Nora Heindl, 03.03.2026 14:48

LINZ. Für zwei Tage und eine Nacht wird Linz zur Club-Hauptstadt: Am 17. und 18. April zelebriert das Stream Club Festival Clubkultur in all ihren Facetten – von Elektro bis Dub, von multimedialer Kunst und Performance bis hin zu Talks und Workshops. Der Eintritt zu allen Programmpunkten ist frei.

Bei der Programmpräsentation (v. l.): Kulturdirektor Julius Stieber, Kulturstadträtin Doris Lang-Mayerhofer, Festivalleiterin Kathrin Böhm, Lisa Kainz (Kulturverein Sirup), Magdalena Neuburger (Club Dance Collective) und der kuratorische Leiter Markus Reindl (Foto: Stadt Linz)

Neun Locations, zehn Floors, 42 Acts und 46 Programmpunkte  – Das Stream Club Festival zeigt wie vielfältig und überaus aktiv die Clubszene in Linz ist. Während der Freitag ganz im Zeichen von Musik, Party und dem Nachtprogramm steht, rückt am Samstag der Daytime Club mit Ausstellungen, Workshops, Performances und partizipativen Kunsterlebnissen in den Vordergrund. 

Erweiterter Daytime Club und drei neue Locations

Der beliebte Daytime Club wurde ausgebaut. Neu im Reigen der Locations ist das Domcafé im Mariendom, das zum Anlaufpunkt für Musikgenießer unter tags wird. Freitags sorgt FM4 Unlimited für ein hoch-karätiges DJ Line-up und sendet zwischen 19 und 22 Uhr auch Live On air aus Linz.

Der Samstag startet mit einem Frühstücks-Clubbing mit FM4 Sunny Side Up im angesagten Kiosk-Café Tutto Berny am Hessenplatz, das sich ebenfalls zu den neuen Festivallocations zählen darf. Der gefeierte Pop-up-Club „Weinen in Strömen (mit Mo)“ mit einer Mischung aus Beats, Fingerfood, Wein und Cocktails – auch bekannt unter dem Titel „Weinen mit Mo“ – öffnet im Anschluss im Domcafé die Türen.

Dritter im Bunde der Neuen ist der Kulturverein Sirup. Seit 2023 wird in den weitläufigen Kellerräumlichkeiten für frischen Wind in der Szene gesorgt. Während der Freitag ganz im Zeichen der Musik steht, zeigt der Kulturverein am Samstag mit dem Partizipativen Performance Laboratorium ein spannendes Ausstellungs- und Performance-Programm.

Sounds von Elektro bis Dub

Alle Club-Locations zeigen eine bewährte Vielfalt aus lokalen Künstlern – etwa die Wiener Band Julia Effekt (KAPU) oder das Kollektiv K.Elza (Stadtwerkstatt) – und internationalen Acts wie Mungo’s Hi Fi ft.
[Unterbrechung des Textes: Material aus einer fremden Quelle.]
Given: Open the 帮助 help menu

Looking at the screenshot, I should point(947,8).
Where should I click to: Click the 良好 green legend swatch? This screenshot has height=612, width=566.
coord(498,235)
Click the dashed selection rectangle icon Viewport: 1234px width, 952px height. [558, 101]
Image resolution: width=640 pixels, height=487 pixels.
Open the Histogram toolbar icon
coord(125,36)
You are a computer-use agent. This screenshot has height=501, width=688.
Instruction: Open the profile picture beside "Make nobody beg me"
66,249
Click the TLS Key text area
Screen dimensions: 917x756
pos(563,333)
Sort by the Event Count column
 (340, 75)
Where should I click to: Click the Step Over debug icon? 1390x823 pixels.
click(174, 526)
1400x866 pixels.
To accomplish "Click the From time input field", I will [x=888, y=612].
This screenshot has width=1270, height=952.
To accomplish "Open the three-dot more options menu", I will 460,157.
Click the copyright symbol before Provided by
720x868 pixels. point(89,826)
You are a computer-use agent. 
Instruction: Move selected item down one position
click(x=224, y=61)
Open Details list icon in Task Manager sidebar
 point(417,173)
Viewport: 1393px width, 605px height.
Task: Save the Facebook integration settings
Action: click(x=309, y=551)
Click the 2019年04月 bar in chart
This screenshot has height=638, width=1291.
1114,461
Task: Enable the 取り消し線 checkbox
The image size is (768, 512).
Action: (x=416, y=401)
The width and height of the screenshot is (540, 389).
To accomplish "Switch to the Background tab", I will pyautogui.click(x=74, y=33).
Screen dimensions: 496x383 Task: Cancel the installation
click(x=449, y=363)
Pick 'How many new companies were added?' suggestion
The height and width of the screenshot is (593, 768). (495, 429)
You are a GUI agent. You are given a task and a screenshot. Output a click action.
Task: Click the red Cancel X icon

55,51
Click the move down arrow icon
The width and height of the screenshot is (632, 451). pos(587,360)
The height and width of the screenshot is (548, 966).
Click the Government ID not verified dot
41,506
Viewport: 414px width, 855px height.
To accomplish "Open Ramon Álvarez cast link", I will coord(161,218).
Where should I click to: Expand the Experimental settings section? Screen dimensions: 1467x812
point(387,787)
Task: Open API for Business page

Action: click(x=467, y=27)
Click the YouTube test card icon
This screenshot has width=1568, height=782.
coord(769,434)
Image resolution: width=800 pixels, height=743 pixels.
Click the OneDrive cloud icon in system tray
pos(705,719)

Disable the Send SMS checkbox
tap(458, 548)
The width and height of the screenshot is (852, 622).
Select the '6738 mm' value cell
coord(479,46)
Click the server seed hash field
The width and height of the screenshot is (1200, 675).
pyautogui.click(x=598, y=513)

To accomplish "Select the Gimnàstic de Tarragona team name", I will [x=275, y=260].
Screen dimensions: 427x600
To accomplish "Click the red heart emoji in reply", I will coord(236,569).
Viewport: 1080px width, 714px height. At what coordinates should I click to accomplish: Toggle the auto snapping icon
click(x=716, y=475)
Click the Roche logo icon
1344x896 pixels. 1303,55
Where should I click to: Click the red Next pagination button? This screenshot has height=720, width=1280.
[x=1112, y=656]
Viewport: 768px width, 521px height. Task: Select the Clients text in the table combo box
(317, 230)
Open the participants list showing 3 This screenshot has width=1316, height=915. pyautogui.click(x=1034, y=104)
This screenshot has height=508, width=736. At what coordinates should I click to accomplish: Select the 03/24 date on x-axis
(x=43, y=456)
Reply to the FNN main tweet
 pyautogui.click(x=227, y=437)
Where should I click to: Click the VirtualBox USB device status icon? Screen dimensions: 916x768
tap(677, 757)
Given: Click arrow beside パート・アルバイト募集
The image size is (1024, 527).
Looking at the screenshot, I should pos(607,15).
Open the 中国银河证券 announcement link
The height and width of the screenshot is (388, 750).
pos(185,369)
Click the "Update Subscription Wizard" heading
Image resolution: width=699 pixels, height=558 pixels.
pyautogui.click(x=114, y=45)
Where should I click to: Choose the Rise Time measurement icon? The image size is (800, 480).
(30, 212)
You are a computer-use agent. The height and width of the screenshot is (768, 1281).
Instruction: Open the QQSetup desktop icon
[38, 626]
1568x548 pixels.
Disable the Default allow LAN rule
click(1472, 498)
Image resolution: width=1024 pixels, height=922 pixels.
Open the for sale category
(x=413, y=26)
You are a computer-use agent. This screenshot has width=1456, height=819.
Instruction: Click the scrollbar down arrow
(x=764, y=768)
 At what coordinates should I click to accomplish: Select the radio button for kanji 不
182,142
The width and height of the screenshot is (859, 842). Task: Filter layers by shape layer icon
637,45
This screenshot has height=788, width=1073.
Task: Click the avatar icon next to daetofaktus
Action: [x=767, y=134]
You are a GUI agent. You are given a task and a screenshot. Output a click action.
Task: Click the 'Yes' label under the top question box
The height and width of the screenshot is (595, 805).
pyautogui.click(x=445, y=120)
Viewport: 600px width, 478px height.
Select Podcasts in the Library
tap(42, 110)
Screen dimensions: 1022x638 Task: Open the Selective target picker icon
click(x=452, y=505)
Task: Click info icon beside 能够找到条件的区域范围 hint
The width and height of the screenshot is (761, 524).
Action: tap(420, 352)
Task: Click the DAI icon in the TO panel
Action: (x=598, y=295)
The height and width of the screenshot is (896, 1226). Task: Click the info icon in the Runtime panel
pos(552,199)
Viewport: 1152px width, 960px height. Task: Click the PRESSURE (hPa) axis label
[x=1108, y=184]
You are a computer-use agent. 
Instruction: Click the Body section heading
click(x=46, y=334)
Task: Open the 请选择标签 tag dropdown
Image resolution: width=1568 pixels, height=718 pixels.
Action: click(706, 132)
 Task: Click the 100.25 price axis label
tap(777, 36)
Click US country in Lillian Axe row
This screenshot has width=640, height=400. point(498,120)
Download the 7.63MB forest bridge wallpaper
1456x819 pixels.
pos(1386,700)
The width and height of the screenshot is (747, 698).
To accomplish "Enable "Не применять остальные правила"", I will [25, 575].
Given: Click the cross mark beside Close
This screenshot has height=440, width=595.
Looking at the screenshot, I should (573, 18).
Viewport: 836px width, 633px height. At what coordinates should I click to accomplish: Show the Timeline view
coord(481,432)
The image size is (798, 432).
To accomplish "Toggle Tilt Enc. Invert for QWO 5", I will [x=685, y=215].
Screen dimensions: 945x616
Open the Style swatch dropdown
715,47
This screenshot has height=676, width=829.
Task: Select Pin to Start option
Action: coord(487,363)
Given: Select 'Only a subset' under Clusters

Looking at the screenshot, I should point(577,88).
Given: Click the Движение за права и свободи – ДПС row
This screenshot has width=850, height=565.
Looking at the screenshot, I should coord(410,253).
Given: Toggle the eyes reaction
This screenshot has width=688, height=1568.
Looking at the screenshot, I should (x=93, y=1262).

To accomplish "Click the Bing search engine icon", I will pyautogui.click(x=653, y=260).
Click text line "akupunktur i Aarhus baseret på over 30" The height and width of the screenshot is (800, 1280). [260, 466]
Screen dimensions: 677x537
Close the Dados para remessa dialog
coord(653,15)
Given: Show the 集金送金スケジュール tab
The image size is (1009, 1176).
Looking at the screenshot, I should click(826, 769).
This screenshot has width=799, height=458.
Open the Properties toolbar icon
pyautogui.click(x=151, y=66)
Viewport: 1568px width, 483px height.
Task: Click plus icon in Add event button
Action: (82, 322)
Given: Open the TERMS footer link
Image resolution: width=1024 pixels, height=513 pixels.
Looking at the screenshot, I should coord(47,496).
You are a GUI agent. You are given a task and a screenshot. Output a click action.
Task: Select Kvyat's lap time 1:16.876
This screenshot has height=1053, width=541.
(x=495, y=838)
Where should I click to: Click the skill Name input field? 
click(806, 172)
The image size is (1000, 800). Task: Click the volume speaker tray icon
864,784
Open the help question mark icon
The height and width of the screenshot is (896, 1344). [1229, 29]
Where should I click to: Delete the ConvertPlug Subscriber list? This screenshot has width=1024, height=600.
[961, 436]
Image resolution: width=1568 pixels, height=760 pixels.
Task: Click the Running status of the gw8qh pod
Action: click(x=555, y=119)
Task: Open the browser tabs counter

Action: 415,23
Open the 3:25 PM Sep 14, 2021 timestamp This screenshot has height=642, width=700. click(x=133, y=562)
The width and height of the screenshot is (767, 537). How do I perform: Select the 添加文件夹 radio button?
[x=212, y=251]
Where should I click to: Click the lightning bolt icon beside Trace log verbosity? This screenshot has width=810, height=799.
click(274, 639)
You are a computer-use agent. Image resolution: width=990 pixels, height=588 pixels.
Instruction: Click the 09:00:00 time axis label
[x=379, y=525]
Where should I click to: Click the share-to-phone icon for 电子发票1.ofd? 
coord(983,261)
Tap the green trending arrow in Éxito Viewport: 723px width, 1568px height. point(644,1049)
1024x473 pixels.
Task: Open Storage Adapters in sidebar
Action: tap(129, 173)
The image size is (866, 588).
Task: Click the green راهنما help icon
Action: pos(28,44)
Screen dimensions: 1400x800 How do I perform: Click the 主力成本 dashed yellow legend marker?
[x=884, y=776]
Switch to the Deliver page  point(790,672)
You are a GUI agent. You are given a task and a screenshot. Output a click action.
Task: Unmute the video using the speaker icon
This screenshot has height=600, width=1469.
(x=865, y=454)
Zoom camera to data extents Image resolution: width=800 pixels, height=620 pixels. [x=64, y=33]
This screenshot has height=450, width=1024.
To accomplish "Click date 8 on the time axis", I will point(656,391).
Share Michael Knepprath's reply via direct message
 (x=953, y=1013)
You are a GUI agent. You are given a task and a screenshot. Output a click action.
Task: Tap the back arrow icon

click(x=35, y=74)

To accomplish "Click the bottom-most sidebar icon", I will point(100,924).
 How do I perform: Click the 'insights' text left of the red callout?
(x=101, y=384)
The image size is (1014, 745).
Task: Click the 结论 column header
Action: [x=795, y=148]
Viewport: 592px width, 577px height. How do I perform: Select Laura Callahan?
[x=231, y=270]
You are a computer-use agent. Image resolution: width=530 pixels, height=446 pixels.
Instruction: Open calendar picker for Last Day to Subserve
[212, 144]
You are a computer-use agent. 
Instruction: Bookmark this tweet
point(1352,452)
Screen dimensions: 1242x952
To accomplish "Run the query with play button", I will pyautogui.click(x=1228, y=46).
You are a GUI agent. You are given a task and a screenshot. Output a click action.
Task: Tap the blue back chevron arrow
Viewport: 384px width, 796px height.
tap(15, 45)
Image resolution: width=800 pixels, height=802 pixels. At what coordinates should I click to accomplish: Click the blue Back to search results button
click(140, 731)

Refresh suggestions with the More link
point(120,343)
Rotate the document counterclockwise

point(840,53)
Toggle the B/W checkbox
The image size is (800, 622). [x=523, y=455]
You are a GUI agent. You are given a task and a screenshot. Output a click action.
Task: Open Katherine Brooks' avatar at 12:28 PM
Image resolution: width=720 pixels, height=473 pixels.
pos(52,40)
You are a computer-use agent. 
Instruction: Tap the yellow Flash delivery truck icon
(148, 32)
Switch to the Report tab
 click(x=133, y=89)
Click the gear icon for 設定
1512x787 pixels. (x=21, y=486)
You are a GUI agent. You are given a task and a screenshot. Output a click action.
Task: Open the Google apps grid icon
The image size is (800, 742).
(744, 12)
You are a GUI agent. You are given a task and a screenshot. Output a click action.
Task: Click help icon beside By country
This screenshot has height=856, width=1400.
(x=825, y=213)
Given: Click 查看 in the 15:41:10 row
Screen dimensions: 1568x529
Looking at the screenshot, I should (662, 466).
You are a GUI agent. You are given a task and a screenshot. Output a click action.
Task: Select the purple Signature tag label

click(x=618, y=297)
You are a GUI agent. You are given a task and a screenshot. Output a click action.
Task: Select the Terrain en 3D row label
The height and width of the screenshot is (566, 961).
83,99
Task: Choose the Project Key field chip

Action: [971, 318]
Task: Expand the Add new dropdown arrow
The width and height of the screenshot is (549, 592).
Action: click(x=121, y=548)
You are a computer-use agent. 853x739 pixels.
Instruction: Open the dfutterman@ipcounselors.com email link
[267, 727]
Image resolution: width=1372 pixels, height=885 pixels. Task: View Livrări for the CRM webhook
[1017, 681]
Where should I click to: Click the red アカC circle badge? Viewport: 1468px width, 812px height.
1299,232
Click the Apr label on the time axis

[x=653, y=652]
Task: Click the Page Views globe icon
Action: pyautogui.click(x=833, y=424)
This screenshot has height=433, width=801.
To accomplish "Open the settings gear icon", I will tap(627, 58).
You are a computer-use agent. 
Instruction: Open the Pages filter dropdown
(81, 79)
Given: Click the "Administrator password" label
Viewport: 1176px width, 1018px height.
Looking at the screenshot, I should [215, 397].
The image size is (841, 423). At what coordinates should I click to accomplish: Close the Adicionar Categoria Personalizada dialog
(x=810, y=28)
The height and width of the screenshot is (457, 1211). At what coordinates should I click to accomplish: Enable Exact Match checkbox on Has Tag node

Aziza Jaye aus Großbritannien (Stadtwerkstatt) oder den Künstlern des deutschen Labels Different Times (Solaris).

Zu den Highlights zählt auch in diesem Jahr der FM4 Club am OK Deck, der neben lokalen Größen wie HELIX und FARCE auch spannende internationale Acts wie Inspector Spacetime, ein Pop-Phänomen aus Island, nach Linz bringt.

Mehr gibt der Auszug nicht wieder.